Interestingly Grafbase Gateway does more requests than Cosmo here, this is because we don't detect and use the pattern provided by the fragments which is something we're working on adding soon.
Query Resources:
Gateway | CPU max | MEM max | Requests/core.s | Requests/GB.s |
---|---|---|---|---|
Hive Router | 50% | 170 MiB | 998.9 | 3008.6 |
Grafbase Gateway | 71% | 78 MiB | 704.8 | 6560.9 |
Apollo Router | 295% | 184 MiB | 169.1 | 2779.9 |
Cosmo Router | 349% | 65 MiB | 143.1 | 7857.5 |
Hive Gateway | 141% | 703 MiB | 94.1 | 192.8 |
Deduplication Latencies:
Gateway | P50 (ms) | P95 (ms) | P99 (ms) | Avg Subgraph Requests |
---|---|---|---|---|
Hive Router | 39.9 | 46.1 | 47.3 | 0.65 |
Grafbase Gateway | 41.5 | 47.1 | 48.2 | 0.89 |
Cosmo Router | 43.6 | 51.6 | 54.1 | 0.63 |
Hive Gateway | 1326.1 | 1775.3 | 11125.8 | 7.00 |
Apollo Router | ✗ | ✗ | ✗ | ✗ |
Deduplication Resources:
Gateway | CPU max | MEM max | Requests/core.s | Requests/GB.s |
---|---|---|---|---|
Hive Router | 83% | 199 MiB | 1206.4 | 5135.3 |
Grafbase Gateway | 120% | 106 MiB | 832.4 | 9634.4 |
Cosmo Router | 599% | 97 MiB | 166.9 | 10543.9 |
Hive Gateway | 142% | 765 MiB | 93.3 | 176.9 |
Apollo Router | ✗ | ✗ | ✗ | ✗ |
Both Hive Router and Cosmo achieve the lowest number of subgraph requests per gateway requests, with Grafbase following behind. For some reason Apollo router had errors with query de-duplication enabled.

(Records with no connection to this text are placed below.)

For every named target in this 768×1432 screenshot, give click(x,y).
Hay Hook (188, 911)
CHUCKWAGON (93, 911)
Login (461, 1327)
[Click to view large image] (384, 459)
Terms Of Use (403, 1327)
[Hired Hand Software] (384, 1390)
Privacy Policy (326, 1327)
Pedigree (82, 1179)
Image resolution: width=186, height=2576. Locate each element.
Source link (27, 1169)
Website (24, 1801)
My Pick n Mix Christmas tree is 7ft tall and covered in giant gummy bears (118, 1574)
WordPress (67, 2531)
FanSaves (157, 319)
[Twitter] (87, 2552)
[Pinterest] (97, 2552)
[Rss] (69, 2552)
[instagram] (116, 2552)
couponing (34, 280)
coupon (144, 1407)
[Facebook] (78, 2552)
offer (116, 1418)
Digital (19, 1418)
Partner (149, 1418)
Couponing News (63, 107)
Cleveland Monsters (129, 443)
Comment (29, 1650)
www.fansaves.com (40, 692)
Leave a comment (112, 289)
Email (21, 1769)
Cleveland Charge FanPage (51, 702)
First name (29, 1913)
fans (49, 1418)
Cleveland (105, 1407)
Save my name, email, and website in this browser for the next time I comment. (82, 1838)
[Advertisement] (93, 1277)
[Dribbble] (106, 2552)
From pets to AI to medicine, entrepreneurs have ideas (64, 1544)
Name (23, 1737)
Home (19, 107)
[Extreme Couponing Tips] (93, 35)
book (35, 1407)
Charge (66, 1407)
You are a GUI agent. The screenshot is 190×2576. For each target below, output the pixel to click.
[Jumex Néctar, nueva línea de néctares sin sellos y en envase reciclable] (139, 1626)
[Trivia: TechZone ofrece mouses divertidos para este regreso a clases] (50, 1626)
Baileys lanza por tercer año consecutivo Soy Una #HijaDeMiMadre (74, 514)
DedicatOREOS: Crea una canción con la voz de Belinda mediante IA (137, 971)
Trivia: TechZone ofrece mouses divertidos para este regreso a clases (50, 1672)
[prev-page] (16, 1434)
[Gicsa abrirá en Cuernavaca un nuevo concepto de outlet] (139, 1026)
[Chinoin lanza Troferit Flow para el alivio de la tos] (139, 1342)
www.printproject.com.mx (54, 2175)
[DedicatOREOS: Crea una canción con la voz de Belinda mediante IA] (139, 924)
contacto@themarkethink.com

These benchmarks demonstrate that Grafbase Gateway delivers exceptional performance across diverse workloads. With the lowest memory footprint, fastest query planning, and competitive latencies, it's engineered for production environments where efficiency and reliability matter.
The full benchmark suite is open source at github.com/grafbase/graphql-federation-benchmarks. We encourage the community to run these benchmarks in their own environments and contribute additional scenarios.
As always, the best benchmark is one that reflects your specific workload. We're committed to continuous improvement and welcome feedback on scenarios that matter to your use cases.